Fazlul Hoque, former president of the Bangladesh Knitwear Manufacturers and Exporters Association (BKMEA), said imports have been more severely affected than exports, although shipments to Middle Eastern markets, particularly Dubai, have largely stalled.
Bangladesh remains heavily dependent on raw material imports from China, India, Indonesia and South Korea.
He said that while imports have resumed, they are coming at significantly higher prices, even as order volumes and unit prices decline. Rising global oil prices are also dampening consumer demand in Western markets, further squeezing apparel orders.
SM Khaled, managing director of Snowtex, said his company has experienced steep increases in petrochemical-based raw materials.

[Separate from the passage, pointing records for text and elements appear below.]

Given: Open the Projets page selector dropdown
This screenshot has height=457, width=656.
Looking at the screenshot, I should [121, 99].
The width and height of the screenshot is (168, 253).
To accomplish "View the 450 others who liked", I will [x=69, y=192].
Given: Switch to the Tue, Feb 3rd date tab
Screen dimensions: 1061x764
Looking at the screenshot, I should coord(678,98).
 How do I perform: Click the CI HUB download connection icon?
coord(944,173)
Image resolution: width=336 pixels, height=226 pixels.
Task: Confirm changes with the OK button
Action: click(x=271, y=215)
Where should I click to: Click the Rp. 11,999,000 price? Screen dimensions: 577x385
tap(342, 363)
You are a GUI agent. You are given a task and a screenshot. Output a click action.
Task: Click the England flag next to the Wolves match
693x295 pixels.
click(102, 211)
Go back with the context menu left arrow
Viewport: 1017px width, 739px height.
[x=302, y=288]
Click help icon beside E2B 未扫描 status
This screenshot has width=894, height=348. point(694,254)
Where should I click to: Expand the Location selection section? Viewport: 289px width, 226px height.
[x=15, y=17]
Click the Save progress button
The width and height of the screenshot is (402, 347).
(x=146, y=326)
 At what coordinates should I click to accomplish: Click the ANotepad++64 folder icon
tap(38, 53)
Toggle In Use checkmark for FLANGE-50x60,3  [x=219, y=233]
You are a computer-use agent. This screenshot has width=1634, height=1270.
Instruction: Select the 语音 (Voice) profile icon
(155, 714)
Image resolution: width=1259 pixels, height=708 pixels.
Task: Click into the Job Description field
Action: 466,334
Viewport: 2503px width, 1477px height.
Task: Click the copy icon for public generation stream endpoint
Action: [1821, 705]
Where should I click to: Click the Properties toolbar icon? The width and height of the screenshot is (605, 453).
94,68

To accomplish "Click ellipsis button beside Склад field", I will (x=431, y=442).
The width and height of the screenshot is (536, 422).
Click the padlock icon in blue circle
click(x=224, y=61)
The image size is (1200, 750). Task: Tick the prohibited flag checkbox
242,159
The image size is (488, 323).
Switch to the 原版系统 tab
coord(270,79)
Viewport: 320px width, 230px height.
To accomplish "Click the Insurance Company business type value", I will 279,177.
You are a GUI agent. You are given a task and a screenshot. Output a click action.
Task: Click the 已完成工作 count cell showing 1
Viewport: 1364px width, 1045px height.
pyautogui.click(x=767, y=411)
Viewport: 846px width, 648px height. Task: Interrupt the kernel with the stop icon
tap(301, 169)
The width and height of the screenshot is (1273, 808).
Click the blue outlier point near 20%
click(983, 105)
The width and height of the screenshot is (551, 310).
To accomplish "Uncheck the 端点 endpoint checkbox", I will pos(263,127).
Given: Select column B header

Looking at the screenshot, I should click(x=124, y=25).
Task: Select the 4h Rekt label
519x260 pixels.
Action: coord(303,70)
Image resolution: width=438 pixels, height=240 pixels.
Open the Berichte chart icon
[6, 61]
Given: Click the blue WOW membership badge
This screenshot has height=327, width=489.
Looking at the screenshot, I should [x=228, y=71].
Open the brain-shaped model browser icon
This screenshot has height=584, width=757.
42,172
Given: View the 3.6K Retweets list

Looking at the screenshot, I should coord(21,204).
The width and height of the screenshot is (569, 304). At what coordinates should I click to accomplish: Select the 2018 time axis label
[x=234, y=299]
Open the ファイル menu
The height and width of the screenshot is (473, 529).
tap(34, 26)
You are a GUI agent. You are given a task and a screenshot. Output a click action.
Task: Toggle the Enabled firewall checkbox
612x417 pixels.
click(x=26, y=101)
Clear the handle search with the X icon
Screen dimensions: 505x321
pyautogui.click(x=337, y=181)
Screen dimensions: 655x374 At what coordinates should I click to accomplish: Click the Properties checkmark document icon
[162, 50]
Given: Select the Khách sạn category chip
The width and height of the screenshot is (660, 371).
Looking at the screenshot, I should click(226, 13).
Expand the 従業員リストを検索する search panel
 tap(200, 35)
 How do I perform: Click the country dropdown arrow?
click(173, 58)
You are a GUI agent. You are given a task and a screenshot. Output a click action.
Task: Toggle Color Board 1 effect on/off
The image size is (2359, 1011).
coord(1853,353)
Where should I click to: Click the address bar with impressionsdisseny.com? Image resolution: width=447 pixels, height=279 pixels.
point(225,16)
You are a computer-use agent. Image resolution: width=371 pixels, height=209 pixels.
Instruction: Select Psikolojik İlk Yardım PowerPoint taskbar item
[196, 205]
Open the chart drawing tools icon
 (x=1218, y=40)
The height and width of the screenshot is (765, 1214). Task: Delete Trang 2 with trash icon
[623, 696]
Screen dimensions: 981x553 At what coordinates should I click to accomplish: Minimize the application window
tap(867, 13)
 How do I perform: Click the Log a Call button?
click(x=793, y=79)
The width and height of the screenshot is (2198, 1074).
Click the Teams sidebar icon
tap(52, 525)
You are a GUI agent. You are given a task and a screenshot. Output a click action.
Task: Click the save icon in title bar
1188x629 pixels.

Freight costs from China have surged from around $1,600 to $2,600 per container, while local transport costs have risen due to fuel shortages, with trucks often waiting several hours to refuel.
He said that some buyers have either delayed or reduced projected orders by about 10 per cent, reflecting growing uncertainty. At the same time, concerns over rerouted shipping lines have prompted requests for early deliveries.
Industry leaders have urged the government to ensure uninterrupted fuel supply and consider special support measures for export-oriented sectors.
The sector’s external performance has already weakened. According to Export Promotion Bureau data, Bangladesh’s RMG exports have recorded negative growth of 4.75 per cent since August, with a further 13.21 per cent decline in February.
Export earnings stood at $25.79 billion during the first eight months of the current financial year 2025–26, underscoring mounting pressures on the country’s largest export industry.